Now I’m really ticked. So I called my doctor’s office - a clinic, actually, with among the sloppiest administrative processes I’ve ever witnessed. When I couldn’t get anyone in a position of responsibility, I set off a grenade under one of the disfunctional admins and sent her scurrying to my docter to get the prescription approved, before I called again. And I fanally got the meds about two hours later. End of story? Hardly.

Before I’d hung up from the clinic, I’d asked for the clinic manager. She, of course, was in a meeting, so I left her a voice mail with enough steam for an entire Starbuck’s day worth of Cappucinos. And when, I picked up my late prescription, I also had a “talk” with the pharmacy about following up by phone instead of faxing. Shrugged shoulders was all I got. Then I asked them when they sent the first fax. “Oh, it went out right away.” Liers.

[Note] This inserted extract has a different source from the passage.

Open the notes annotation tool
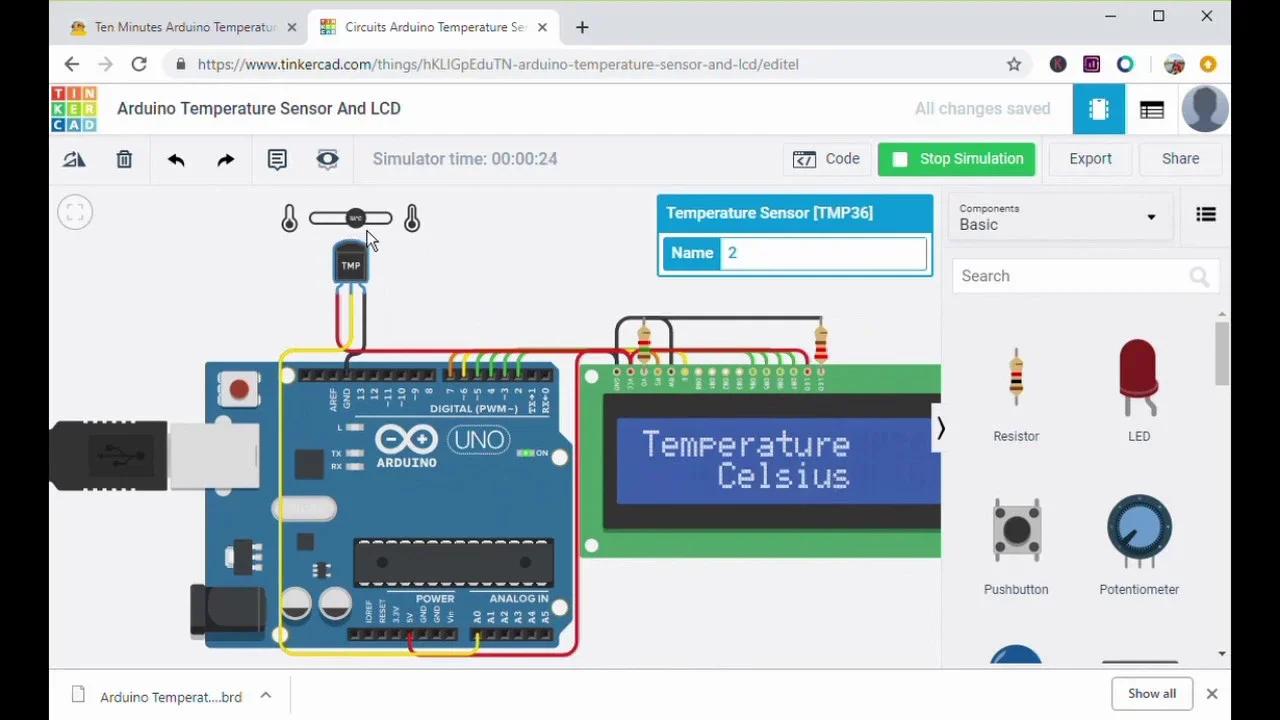This screenshot has width=1280, height=720. point(277,159)
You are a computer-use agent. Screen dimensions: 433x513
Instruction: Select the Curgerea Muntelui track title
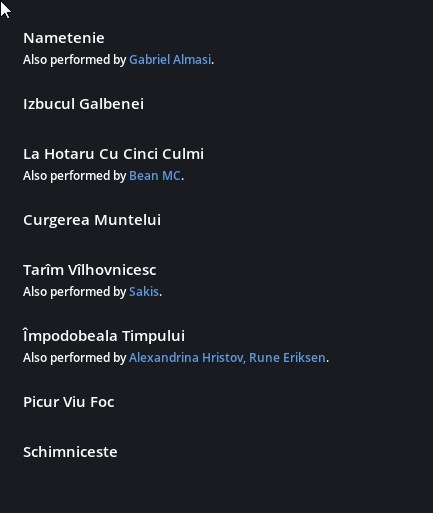(x=92, y=220)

The clinic manager did call me back after investigating, and she was quite contrite. But she did tell me that the first fax the clinic received was after business hours on Friday, not on Thursday when I placed my order. And then she went on to say that they’ve discovered a shortcoming in their fancy-dan new medical management system. They can’t forward prescriptions digitally for physician approvel. The docs have to fish out faxes from an in-box, which my doc forgot to do on Tuesday after he was off on Monday.

Now lets look at this from a process perspective. How many process defects can you count? I count seven. And will any of them be addressed anytime soon? Hell no. Hey, smile and apologize and it’s all better, right? Yeah right. The medical industry will be practicing patient-centric medicine when fax machines are thrown out the window, and we e-mail docs directly instead. When pharmacies get reamed out by clinics for sitting on refill requests, because someone at the clinic cares. When medical management systems are designed to take care of patients first, not clinics. And when all parties involved in a mess like this feel compelled to do something more than smile and apologize, if that.

I won’t likely be around when that day comes.